Generally, this promise is what provides the sequence’s narrative drive, which concludes uneasily. ‘I’m back where I vowed I’d not return’ the final sonnet begins, the ‘I’ having been lured back, by desire, into ‘gambling on signs’ that are destined to remain empty. In relation to language-as-signs, Giannoukos also deploys a metapoetic stratum, reflecting on the role of words in this love game: ‘if I want a place in your canon / I must impress with my poetics’ sonnet XXV states, and there is much toing and froing between ‘voice’ and ‘silence’. Sonnet XV draws attention to ‘the cascading deluge of words’, and latter poems plead, ‘what if I were to tell you … ?’. Ultimately, though, the speaker admits that this is a game she cannot win; she is essentially ‘[w]ithout / words to describe the colour of [her] love’ (LIII).

On the whole, language operates across these sonnets at an intensely affective level, matching its subject matter, and this is another of the work’s strengths.
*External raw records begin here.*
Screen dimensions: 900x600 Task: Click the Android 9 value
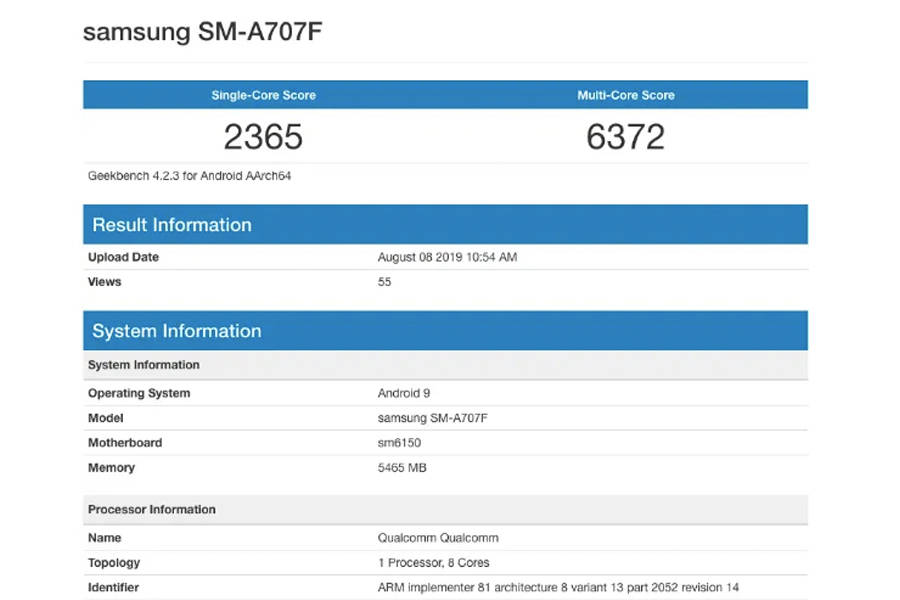(x=404, y=392)
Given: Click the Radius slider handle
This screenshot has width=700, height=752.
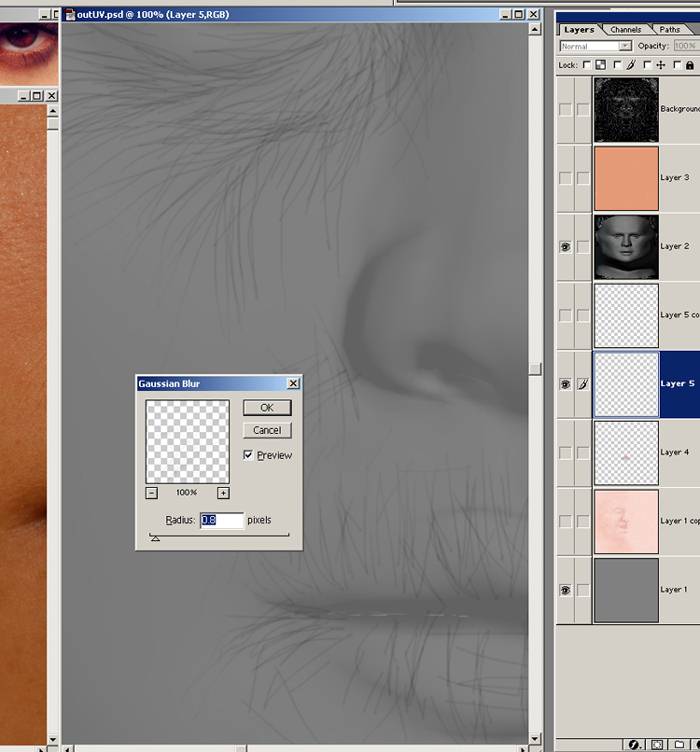Looking at the screenshot, I should point(154,538).
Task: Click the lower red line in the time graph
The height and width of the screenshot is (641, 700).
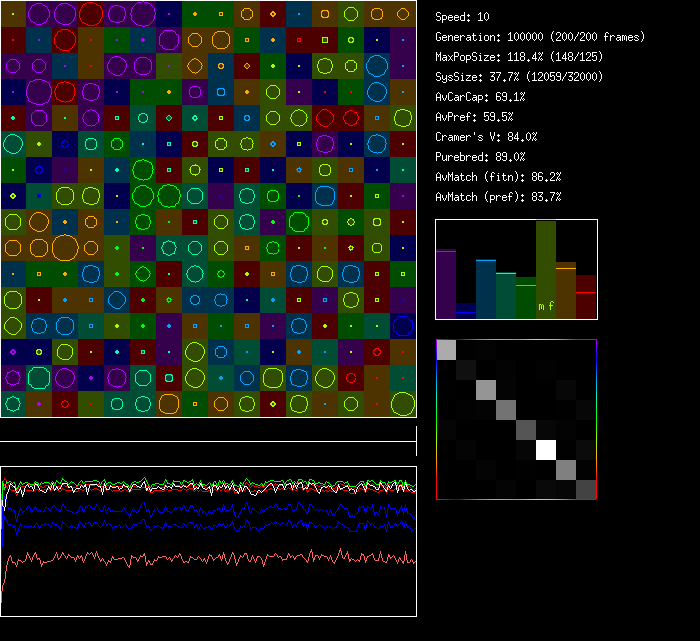Action: point(200,558)
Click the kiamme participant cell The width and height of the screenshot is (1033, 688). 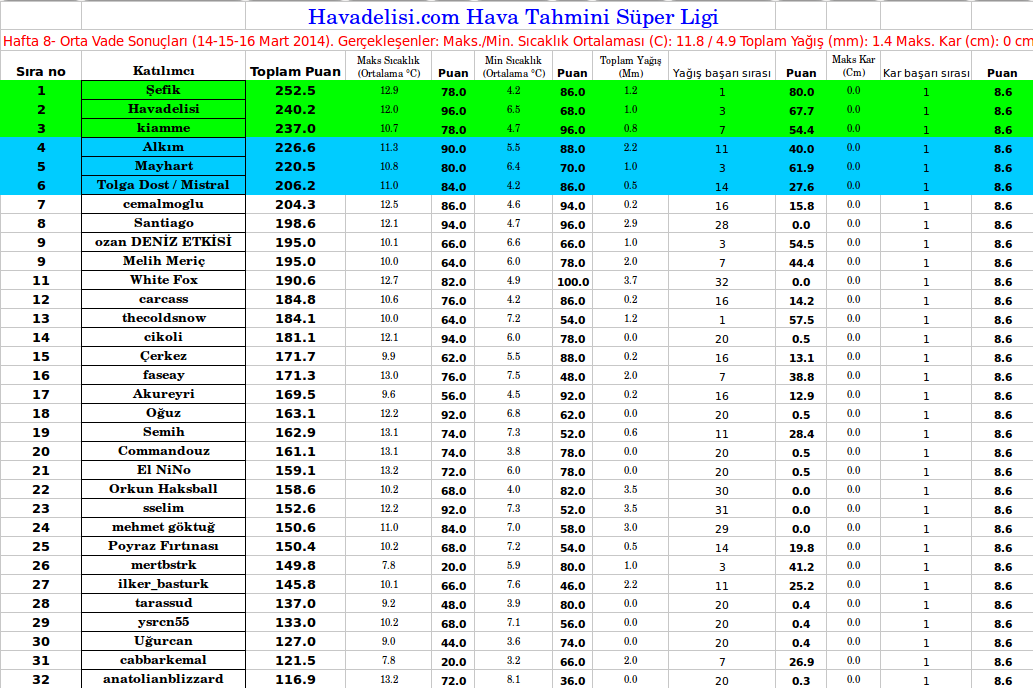163,128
Giannoukos also displays impressive skill in weaving together such a vast array of figurative elements, and in employing lexical and thematic repetition as a structuring device in the absence of consistent metrical and rhyme schema. Undoubtedly, some readers will find Bull Days heavy going due to its complex manoeuvring of meaning levels, and its occasional metaphorical discordance. Contrariety, though, is what this collection strives to comprehend and this, to my mind, means that the investment required to accompany Giannoukos through her ‘long hour’ is worth it.